[Stored data entries]
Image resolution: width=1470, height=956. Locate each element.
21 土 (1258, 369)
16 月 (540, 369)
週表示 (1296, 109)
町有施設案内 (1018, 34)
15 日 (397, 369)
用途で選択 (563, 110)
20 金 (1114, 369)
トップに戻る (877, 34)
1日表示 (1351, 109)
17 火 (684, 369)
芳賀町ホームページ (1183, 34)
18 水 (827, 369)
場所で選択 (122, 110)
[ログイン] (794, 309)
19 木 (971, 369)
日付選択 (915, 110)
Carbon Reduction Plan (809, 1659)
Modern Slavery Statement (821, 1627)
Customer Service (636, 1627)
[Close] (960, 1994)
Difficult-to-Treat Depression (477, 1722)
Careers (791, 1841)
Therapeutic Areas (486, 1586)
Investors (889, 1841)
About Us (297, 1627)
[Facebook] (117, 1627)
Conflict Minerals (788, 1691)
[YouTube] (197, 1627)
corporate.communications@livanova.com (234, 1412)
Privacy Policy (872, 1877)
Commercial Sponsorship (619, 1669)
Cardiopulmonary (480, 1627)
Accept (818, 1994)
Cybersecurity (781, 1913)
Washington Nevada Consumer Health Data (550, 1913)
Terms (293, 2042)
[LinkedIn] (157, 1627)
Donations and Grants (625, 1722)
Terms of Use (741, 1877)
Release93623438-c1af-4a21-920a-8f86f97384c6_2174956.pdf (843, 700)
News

:: Exercise requirements ::
Using the data above, transcribe the lines that run from the line with "Difficult-to-Treat Depression (477, 1722)" to the line with "Terms of Use (741, 1877)", both ends kept, and output nothing else.

:: Exercise answer ::
Difficult-to-Treat Depression (477, 1722)
Careers (791, 1841)
Therapeutic Areas (486, 1586)
Investors (889, 1841)
About Us (297, 1627)
[Facebook] (117, 1627)
Conflict Minerals (788, 1691)
[YouTube] (197, 1627)
corporate.communications@livanova.com (234, 1412)
Privacy Policy (872, 1877)
Commercial Sponsorship (619, 1669)
Cardiopulmonary (480, 1627)
Accept (818, 1994)
Cybersecurity (781, 1913)
Washington Nevada Consumer Health Data (550, 1913)
Terms (293, 2042)
[LinkedIn] (157, 1627)
Donations and Grants (625, 1722)
Terms of Use (741, 1877)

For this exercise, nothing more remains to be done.